— Task objective —
Recast every line of the data below as a Markdown table with two columns, Row and Line, leaving out blank lines.

START

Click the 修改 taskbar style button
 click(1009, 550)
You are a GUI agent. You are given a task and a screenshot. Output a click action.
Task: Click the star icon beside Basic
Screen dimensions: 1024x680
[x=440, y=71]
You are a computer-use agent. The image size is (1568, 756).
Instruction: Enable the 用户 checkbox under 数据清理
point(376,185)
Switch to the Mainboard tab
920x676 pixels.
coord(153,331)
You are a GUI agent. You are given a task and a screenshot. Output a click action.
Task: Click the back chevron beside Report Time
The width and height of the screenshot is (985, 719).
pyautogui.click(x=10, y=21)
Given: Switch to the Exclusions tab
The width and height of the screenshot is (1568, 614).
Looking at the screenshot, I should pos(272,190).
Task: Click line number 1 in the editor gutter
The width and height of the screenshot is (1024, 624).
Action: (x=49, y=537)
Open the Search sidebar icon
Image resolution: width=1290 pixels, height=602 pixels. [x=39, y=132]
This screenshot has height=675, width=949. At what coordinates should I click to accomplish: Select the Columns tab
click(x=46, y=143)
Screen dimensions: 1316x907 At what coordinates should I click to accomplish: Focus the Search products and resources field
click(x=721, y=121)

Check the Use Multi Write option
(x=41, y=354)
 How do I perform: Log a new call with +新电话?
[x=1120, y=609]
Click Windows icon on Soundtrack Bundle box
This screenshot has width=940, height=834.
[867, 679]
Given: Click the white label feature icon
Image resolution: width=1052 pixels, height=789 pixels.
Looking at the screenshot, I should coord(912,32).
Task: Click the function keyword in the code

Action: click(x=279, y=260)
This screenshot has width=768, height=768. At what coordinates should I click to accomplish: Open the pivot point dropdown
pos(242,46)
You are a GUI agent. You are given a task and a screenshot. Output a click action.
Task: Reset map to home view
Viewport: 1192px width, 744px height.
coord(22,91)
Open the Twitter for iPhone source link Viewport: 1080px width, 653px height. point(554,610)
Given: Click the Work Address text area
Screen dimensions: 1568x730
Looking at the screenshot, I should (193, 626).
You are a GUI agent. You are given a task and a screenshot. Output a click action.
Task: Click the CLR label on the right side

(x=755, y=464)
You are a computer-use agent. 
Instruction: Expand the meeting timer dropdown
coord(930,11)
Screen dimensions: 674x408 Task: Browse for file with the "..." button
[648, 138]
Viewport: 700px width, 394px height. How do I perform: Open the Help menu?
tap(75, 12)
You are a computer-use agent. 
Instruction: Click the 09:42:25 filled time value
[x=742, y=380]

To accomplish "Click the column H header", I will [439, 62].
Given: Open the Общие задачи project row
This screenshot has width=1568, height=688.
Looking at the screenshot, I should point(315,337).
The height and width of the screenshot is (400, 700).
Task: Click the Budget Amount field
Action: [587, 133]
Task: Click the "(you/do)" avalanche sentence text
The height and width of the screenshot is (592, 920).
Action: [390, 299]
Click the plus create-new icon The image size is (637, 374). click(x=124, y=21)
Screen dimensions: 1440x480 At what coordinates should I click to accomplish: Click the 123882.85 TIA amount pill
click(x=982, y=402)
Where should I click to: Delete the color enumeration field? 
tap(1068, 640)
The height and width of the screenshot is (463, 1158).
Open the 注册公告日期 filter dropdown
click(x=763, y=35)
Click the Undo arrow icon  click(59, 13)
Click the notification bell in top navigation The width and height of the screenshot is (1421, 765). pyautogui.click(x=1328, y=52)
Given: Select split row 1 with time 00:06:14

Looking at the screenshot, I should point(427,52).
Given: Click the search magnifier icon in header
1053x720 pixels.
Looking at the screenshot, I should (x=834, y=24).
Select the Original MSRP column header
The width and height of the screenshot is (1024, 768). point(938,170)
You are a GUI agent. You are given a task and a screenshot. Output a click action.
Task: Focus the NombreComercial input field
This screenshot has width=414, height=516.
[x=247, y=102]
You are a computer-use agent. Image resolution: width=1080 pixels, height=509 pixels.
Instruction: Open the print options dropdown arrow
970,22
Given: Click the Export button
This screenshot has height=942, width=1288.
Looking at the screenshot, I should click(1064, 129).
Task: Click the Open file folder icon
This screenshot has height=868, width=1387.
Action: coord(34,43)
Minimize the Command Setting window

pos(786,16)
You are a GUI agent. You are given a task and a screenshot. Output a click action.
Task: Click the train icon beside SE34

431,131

END

— Reply —
| Row | Line |
|---|---|
| 1 | Click the 修改 taskbar style button |
| 2 |  click(1009, 550) |
| 3 | You are a GUI agent. You are given a task and a screenshot. Output a click action. |
| 4 | Task: Click the star icon beside Basic |
| 5 | Screen dimensions: 1024x680 |
| 6 | [x=440, y=71] |
| 7 | You are a computer-use agent. The image size is (1568, 756). |
| 8 | Instruction: Enable the 用户 checkbox under 数据清理 |
| 9 | point(376,185) |
| 10 | Switch to the Mainboard tab |
| 11 | 920x676 pixels. |
| 12 | coord(153,331) |
| 13 | You are a GUI agent. You are given a task and a screenshot. Output a click action. |
| 14 | Task: Click the back chevron beside Report Time |
| 15 | The width and height of the screenshot is (985, 719). |
| 16 | pyautogui.click(x=10, y=21) |
| 17 | Given: Switch to the Exclusions tab |
| 18 | The width and height of the screenshot is (1568, 614). |
| 19 | Looking at the screenshot, I should pos(272,190). |
| 20 | Task: Click line number 1 in the editor gutter |
| 21 | The width and height of the screenshot is (1024, 624). |
| 22 | Action: (x=49, y=537) |
| 23 | Open the Search sidebar icon |
| 24 | Image resolution: width=1290 pixels, height=602 pixels. [x=39, y=132] |
| 25 | This screenshot has height=675, width=949. At what coordinates should I click to accomplish: Select the Columns tab |
| 26 | click(x=46, y=143) |
| 27 | Screen dimensions: 1316x907 At what coordinates should I click to accomplish: Focus the Search products and resources field |
| 28 | click(x=721, y=121) |
| 29 | Check the Use Multi Write option |
| 30 | (x=41, y=354) |
| 31 |  How do I perform: Log a new call with +新电话? |
| 32 | [x=1120, y=609] |
| 33 | Click Windows icon on Soundtrack Bundle box |
| 34 | This screenshot has width=940, height=834. |
| 35 | [867, 679] |
| 36 | Given: Click the white label feature icon |
| 37 | Image resolution: width=1052 pixels, height=789 pixels. |
| 38 | Looking at the screenshot, I should coord(912,32). |
| 39 | Task: Click the function keyword in the code |
| 40 | Action: click(x=279, y=260) |
| 41 | This screenshot has width=768, height=768. At what coordinates should I click to accomplish: Open the pivot point dropdown |
| 42 | pos(242,46) |
| 43 | You are a GUI agent. You are given a task and a screenshot. Output a click action. |
| 44 | Task: Reset map to home view |
| 45 | Viewport: 1192px width, 744px height. |
| 46 | coord(22,91) |
| 47 | Open the Twitter for iPhone source link Viewport: 1080px width, 653px height. point(554,610) |
| 48 | Given: Click the Work Address text area |
| 49 | Screen dimensions: 1568x730 |
| 50 | Looking at the screenshot, I should (193, 626). |
| 51 | You are a GUI agent. You are given a task and a screenshot. Output a click action. |
| 52 | Task: Click the CLR label on the right side |
| 53 | (x=755, y=464) |
| 54 | You are a computer-use agent.  |
| 55 | Instruction: Expand the meeting timer dropdown |
| 56 | coord(930,11) |
| 57 | Screen dimensions: 674x408 Task: Browse for file with the "..." button |
| 58 | [648, 138] |
| 59 | Viewport: 700px width, 394px height. How do I perform: Open the Help menu? |
| 60 | tap(75, 12) |
| 61 | You are a computer-use agent.  |
| 62 | Instruction: Click the 09:42:25 filled time value |
| 63 | [x=742, y=380] |
| 64 | To accomplish "Click the column H header", I will [439, 62]. |
| 65 | Given: Open the Общие задачи project row |
| 66 | This screenshot has width=1568, height=688. |
| 67 | Looking at the screenshot, I should point(315,337). |
| 68 | The height and width of the screenshot is (400, 700). |
| 69 | Task: Click the Budget Amount field |
| 70 | Action: [587, 133] |
| 71 | Task: Click the "(you/do)" avalanche sentence text |
| 72 | The height and width of the screenshot is (592, 920). |
| 73 | Action: [390, 299] |
| 74 | Click the plus create-new icon The image size is (637, 374). click(x=124, y=21) |
| 75 | Screen dimensions: 1440x480 At what coordinates should I click to accomplish: Click the 123882.85 TIA amount pill |
| 76 | click(x=982, y=402) |
| 77 | Where should I click to: Delete the color enumeration field?  |
| 78 | tap(1068, 640) |
| 79 | The height and width of the screenshot is (463, 1158). |
| 80 | Open the 注册公告日期 filter dropdown |
| 81 | click(x=763, y=35) |
| 82 | Click the Undo arrow icon  click(59, 13) |
| 83 | Click the notification bell in top navigation The width and height of the screenshot is (1421, 765). pyautogui.click(x=1328, y=52) |
| 84 | Given: Select split row 1 with time 00:06:14 |
| 85 | Looking at the screenshot, I should point(427,52). |
| 86 | Given: Click the search magnifier icon in header |
| 87 | 1053x720 pixels. |
| 88 | Looking at the screenshot, I should (x=834, y=24). |
| 89 | Select the Original MSRP column header |
| 90 | The width and height of the screenshot is (1024, 768). point(938,170) |
| 91 | You are a GUI agent. You are given a task and a screenshot. Output a click action. |
| 92 | Task: Focus the NombreComercial input field |
| 93 | This screenshot has width=414, height=516. |
| 94 | [x=247, y=102] |
| 95 | You are a computer-use agent. Image resolution: width=1080 pixels, height=509 pixels. |
| 96 | Instruction: Open the print options dropdown arrow |
| 97 | 970,22 |
| 98 | Given: Click the Export button |
| 99 | This screenshot has height=942, width=1288. |
| 100 | Looking at the screenshot, I should click(1064, 129). |
| 101 | Task: Click the Open file folder icon |
| 102 | This screenshot has height=868, width=1387. |
| 103 | Action: coord(34,43) |
| 104 | Minimize the Command Setting window |
| 105 | pos(786,16) |
| 106 | You are a GUI agent. You are given a task and a screenshot. Output a click action. |
| 107 | Task: Click the train icon beside SE34 |
| 108 | 431,131 |